Follow Spot – a series inspired by our clients and our explorations

Presence over Proof: The Rarity of Being in the Moment

The need to be in the moment

“In the moment” is one of those phrases that’s everywhere now, repeated so often it risks losing its meaning – in writing, wellness advice and event descriptions. And yet, in practice, it’s something we rarely achieve.

Because being “in the moment” in real life requires breaking some deeply ingrained habits: letting go of everything else.

I was reminded of that recently, stepping into Lost – a hybrid nightclub, cinema and performance space tucked inside the former Saville Theatre.

 

Disorientation, by design

Lost doesn’t reveal itself easily.

There’s little online. No clear sense of what the night will hold. And once inside, the usual anchors quietly disappear. Payments aren’t frictionless – you need a physical card. Time becomes abstract as I realised at some point I hadn’t checked the hour in what felt like ages. It was disorienting, in a way that felt entirely deliberate.

Without the constant micro-checks (the time, messages, notifications), the night stopped being something I was managing. Instead, it became something I was moving through with other people, in real time.

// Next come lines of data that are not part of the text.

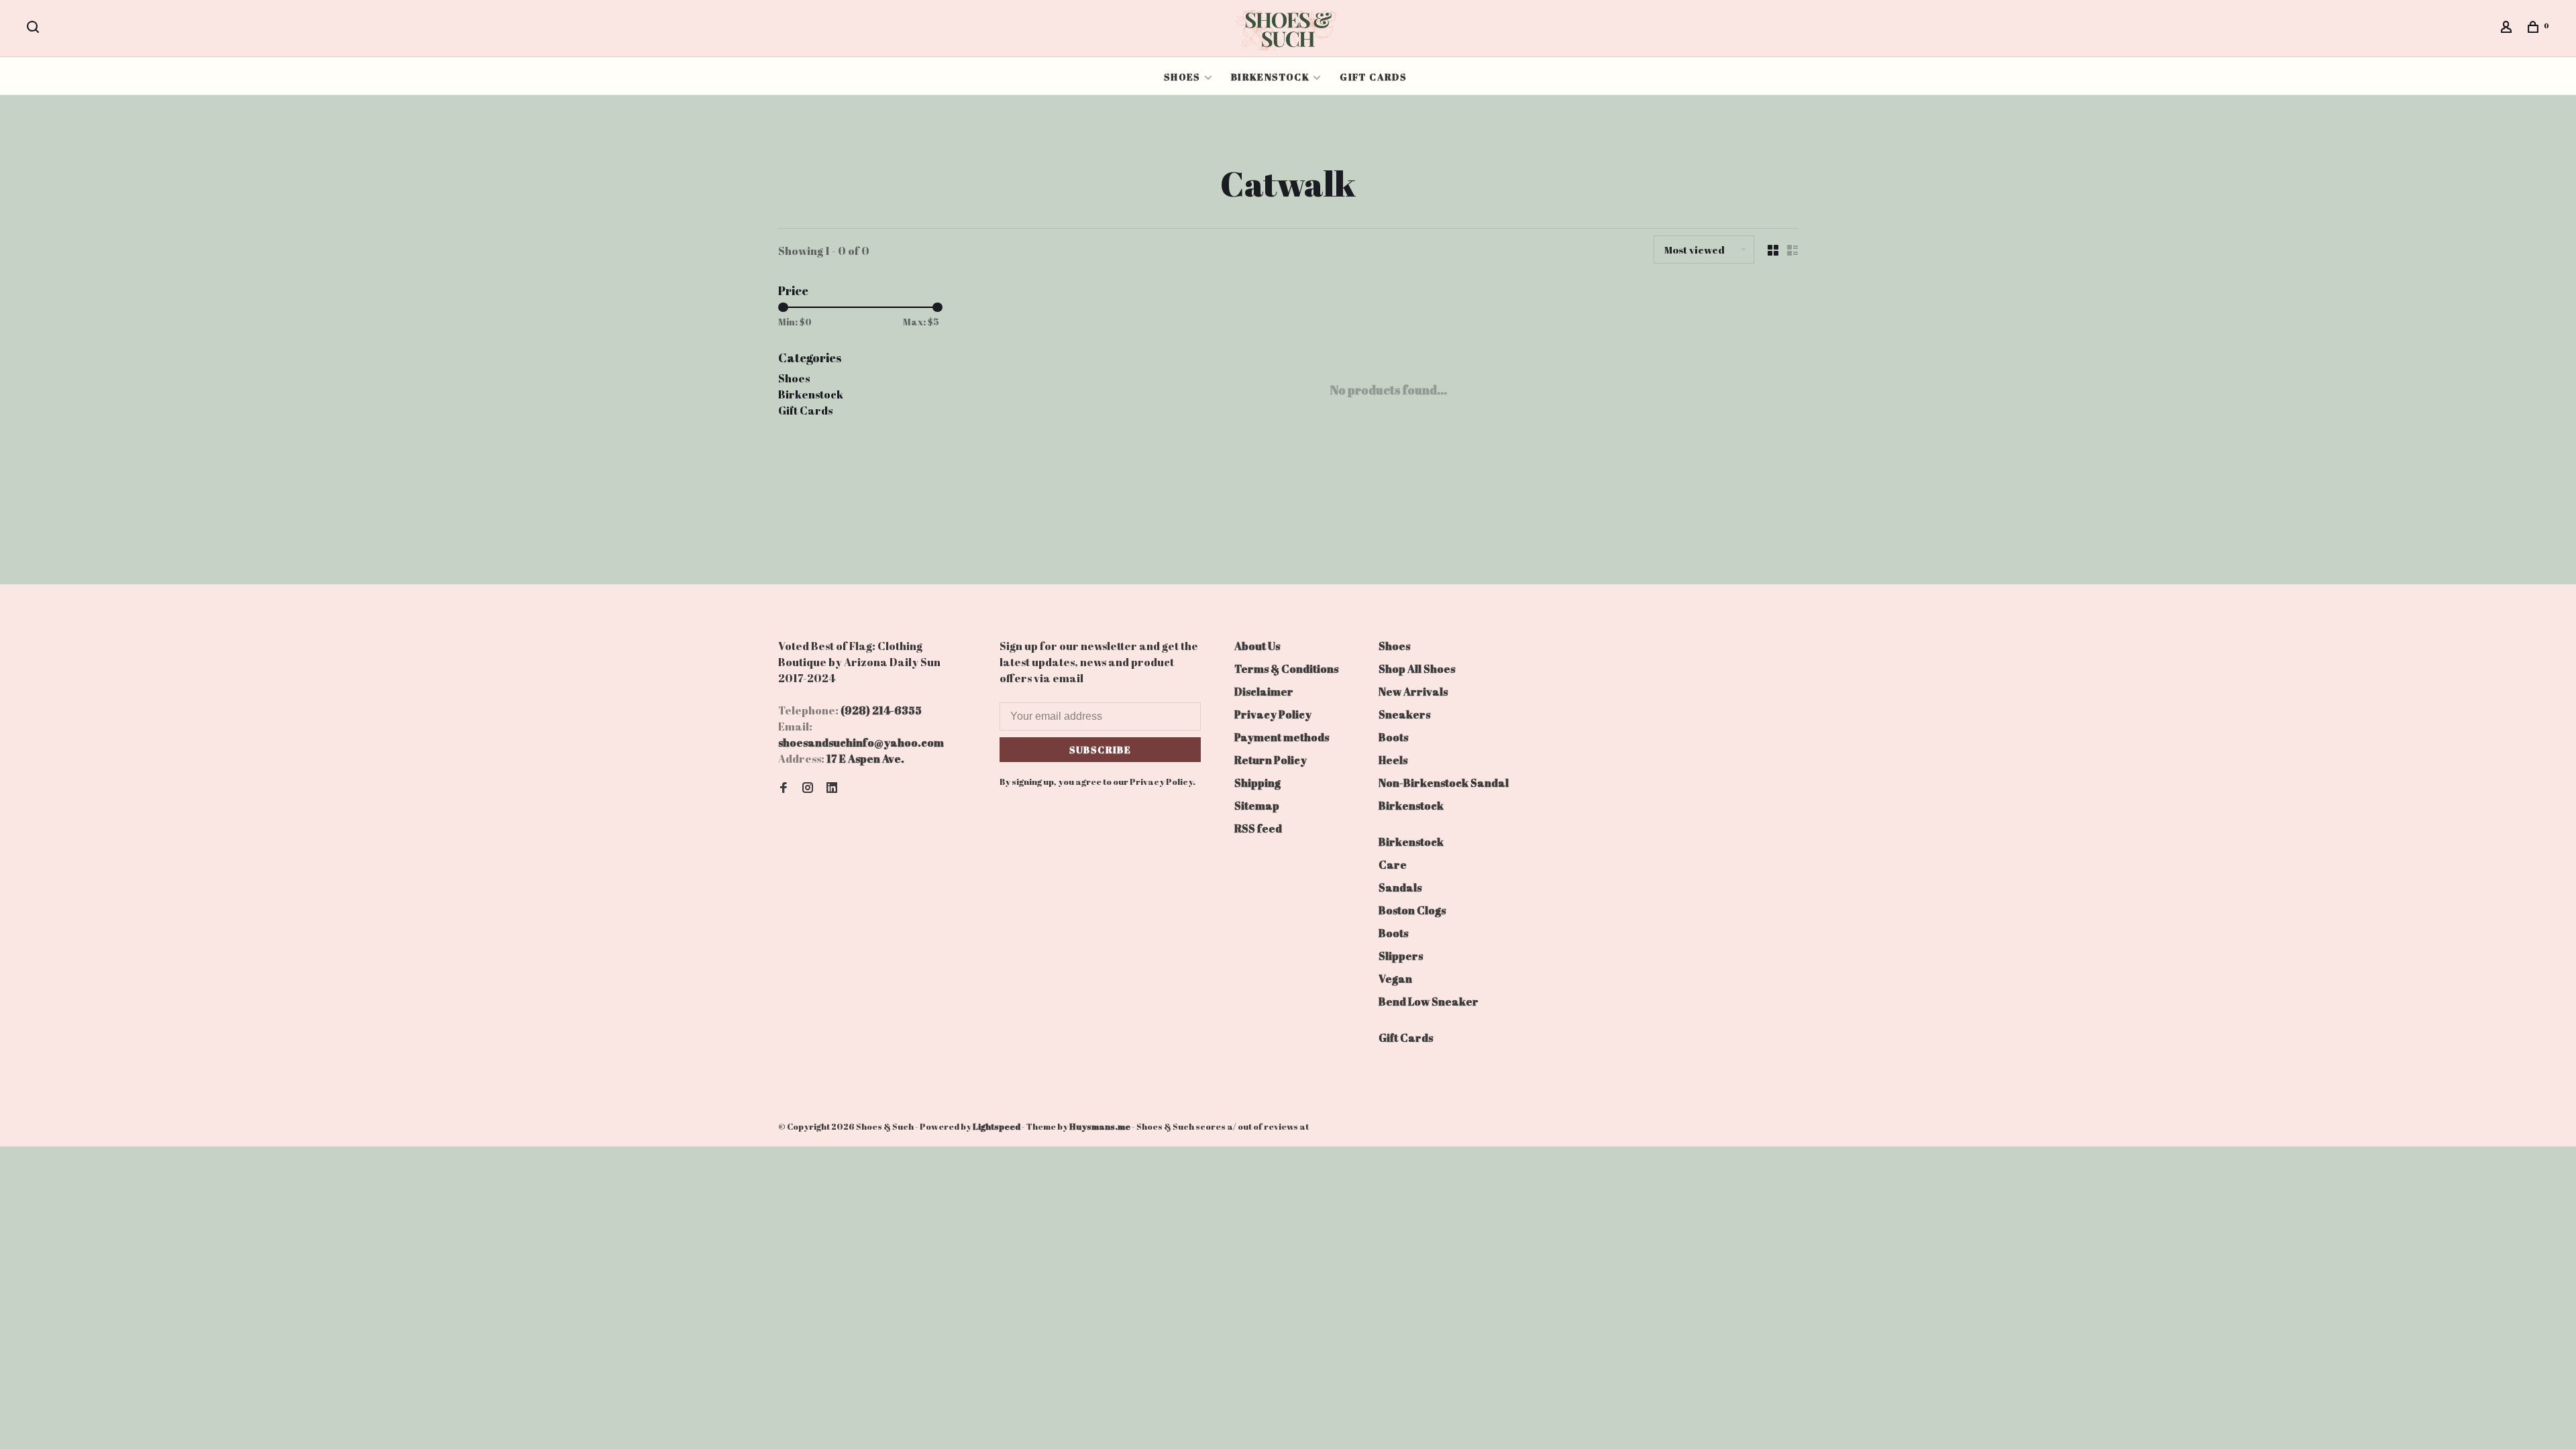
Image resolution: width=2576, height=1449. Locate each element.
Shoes (1182, 76)
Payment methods (1281, 737)
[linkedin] (831, 788)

At one point, I got chatting to a woman at the bar. She mentioned there are plans to turn the space into a hotel – and said, almost wistfully, how glad she was to see people really enjoying it while it still exists in this form.

It stuck with me. The idea that presence itself had become noteworthy.

 

Presence over proof

A few weeks earlier, I’d felt something similar at a one night only show with Harry Styles.

Phones were sealed away on entry. Not suggested but enforced. In their place: disposable cameras handed out to the crowd.

A subtle shift, but a powerful one.

You couldn’t check your photo. Couldn’t rewatch the videos. Couldn’t half-experience it through a screen while thinking about how it might look later.

And so, people watched properly and together.

The absence of phones didn’t just remove distraction – it changed the atmosphere of the room. Attention felt collective. Reactions travelled faster. Moments landed harder, because they weren’t being filtered.

And that’s part of what makes it feel special – the moment exists for you, in your memory, not on a feed or a screen.

 

A growing resistance

What’s happening in these spaces reflects a wider shift.

Across Amsterdam and London, concepts like The Offline Club are building communities around intentional disconnection – carving out time and space to be unreachable.

At the same time, “unplugged” holidays are on the rise. Experiences where guests pay a premium to hand over their phones and live offline, even if just for a few days.

And at a policy level, the conversation is ongoing. In Australia, proposals to restrict social media access for younger people point to a more interventionist future. In the UK, trials of digital curfews and social media limits for teenagers are beginning to take shape.

Different contexts, but a shared undercurrent: a recognition that constant connectivity might be eroding something fundamental.

 

Rarity, redefined

What these experiences tap into is not just novelty but need. A need for connection that isn’t filtered through a screen, and for environments shaped by the people in them, rather than organised around them.

In that sense, rarity today isn’t about scale or exclusivity. It’s about presence.

Because in a world where everything can be captured and shared, the rarest thing is the moment that isn’t.

 

In the moment, together

Take away the phones, the notifications, the pull of elsewhere, and the dynamic changes.

The experience stops being something to watch and becomes something you participate in.

Attention settles. Conversations last longer.

Which is why “in the moment” feels so elusive. Not because we don’t want it, but because so little is designed to require our participation.

And that’s the real impact of these experiences. The value isn’t in the content you take home. It’s in being actively part of what’s happening.